Noting that Worldline has focused in recent years on emerging economies and countries in the BRIC (Brazil, Russia, India, China) markets, he said as those markets mature in terms of eCommerce and digital payments, “the next phase is working on becoming truly localized in those geographies.”

“If I use Worldwide as an example, the solutions that we bring to the table tie together the local payment methods, the different acquiring banks, and even the local card brands. This is something that people sometimes don’t think about, but Visa, Mastercard, Amex and Diners aren’t the only card brands that are in the market. There are many others.”

When even the world’s biggest names in payments have trouble penetrating markets that don’t default to the card rails favored by the Western world, what digital goods purveyors need are partners who have spent more time and effort on localization to capture new consumers.

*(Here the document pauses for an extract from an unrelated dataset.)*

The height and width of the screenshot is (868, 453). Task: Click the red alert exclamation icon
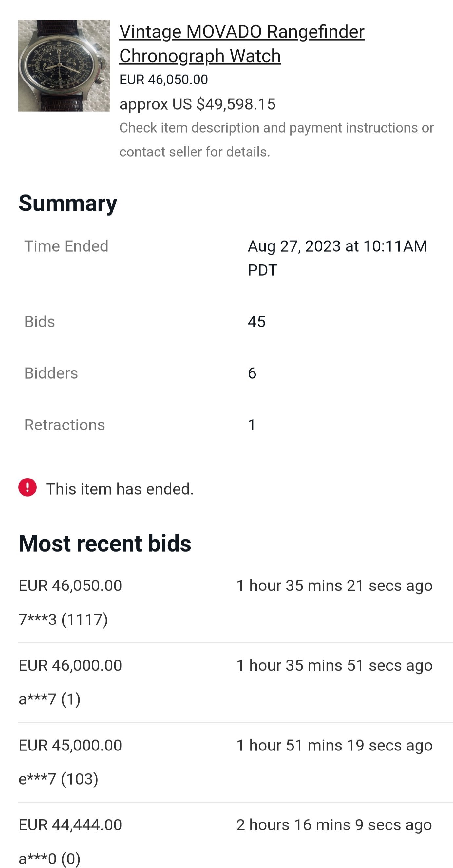(x=27, y=487)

“You as a leading brand within eCommerce may have a huge swath of customers in any of these countries that I just mentioned. However, if you haven’t brought your solution in that market to the next level, i.e., the ability to process locally, you can access local schemes, local payment methods, then there’s a huge amount of penetration that is still to be garnered.”

That also means choosing between the hundreds of local payment schemes in markets worldwide and equipping eCommerce checkouts with just the right mix.

“One of the things that we talk about a lot, it’s maybe a bit overplayed, but friction is the death of conversion,” he said. “You don’t want to create this paradox of choice. It’s quite an analytical and practical assessment to be done. The figures are out there. If you work with good partners, both globally and locally, you can understand the adoption rate of [various] payment methods.”  

If there’s a payment method preferred by 90% of gamers on your platform, he called offering it “a no-brainer.” For a broad-based SaaS company or a streaming provider with a global footprint, however, “then you want to look at the metrics very plainly and say, OK, I know that there are 25 payment methods and schemes in this country, but five of them that will give me 90% penetration, and it won’t create this paradox of choice.”